Market Forces

Merging hospitals in the early 1990s focused mainly on reducing nursing hours and less on converting to new service areas

Numerous hospitals merged during the 1980s and 1990s in an effort to strengthen their financial positions. A study of hospital mergers during 1983-1988 and 1989-1996 found that the three primary reasons for hospital mergers during both periods were to strengthen financial position, achieve operating efficiencies, and consolidate services.

Restructuring actions implemented during both merger periods included consolidating or merging two or more departments or programs; reducing full-time positions in medical and nonmedical support areas; and reducing full-time positions in administration. However, hospitals that merged during the earlier period frequently used the event of the merger to make radical organizational changes, whereas hospitals merging in the later period placed more emphasis on incremental changes. Earlier mergers, for example, often eliminated excess inpatient capacity through closure of one facility or converting it to a new service line such as psychiatric, long-term care, or rehabilitation services. This continued to be true in the later period for merging hospitals in rural areas but not for those in urban areas.

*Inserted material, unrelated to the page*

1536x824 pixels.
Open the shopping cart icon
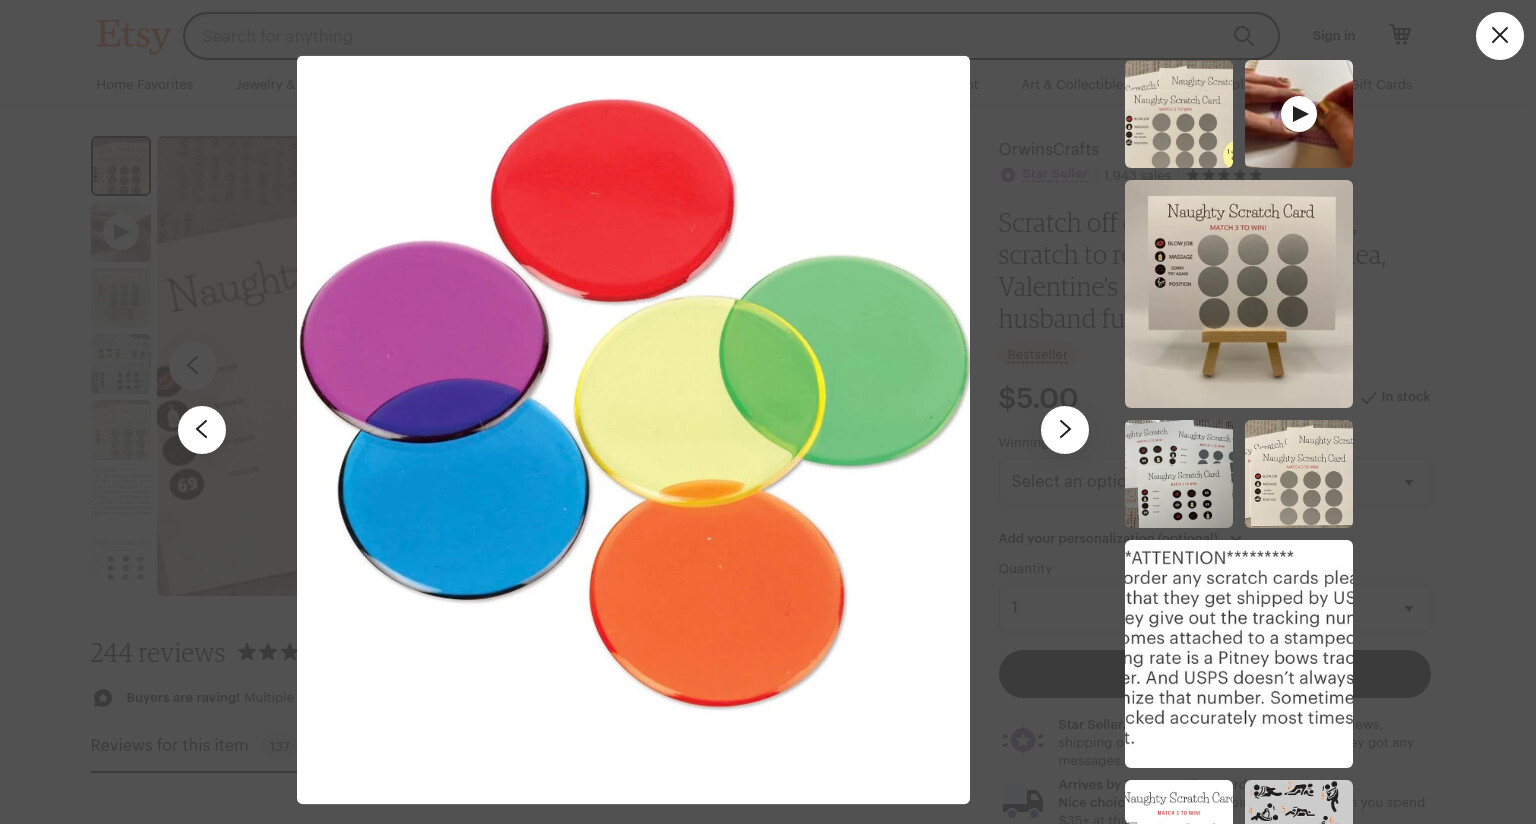1400,35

Hospitals that merged with other hospitals that offered similar services during the later period reduced full-time nursing positions more frequently than comparable mergers in the earlier period (58 vs. 27 percent, respectively), and they did not fill this void with increased use of part-time staffing as occurred in hospitals that merged earlier (29 vs. 60 percent, respectively). Reductions in administrative staff were almost universal, involving about 90 percent of merging hospitals.

These findings are based on a previous survey of hospitals that merged between 1983 and 1988 and a new survey of hospitals that merged between 1989 and 1996. The study was led by Gloria J. Bazzoli, Ph.D., formerly with the American Hospital Association's Health Research and Educational Trust and now with the Department of Health Administration, Virginia Commonwealth University. The study was supported by the Agency for Healthcare Research and Quality (HS09201).

More details are in "Hospital reorganization and restructuring achieved through merger," by Dr. Bazzoli, Anthony LoSasso, Ph.D., Richard Arnould, Ph.D., and Madeleine Shalowitz, M.D., M.B.A., in the winter 2002 Health Care Management Review 27(1), pp. 7-20.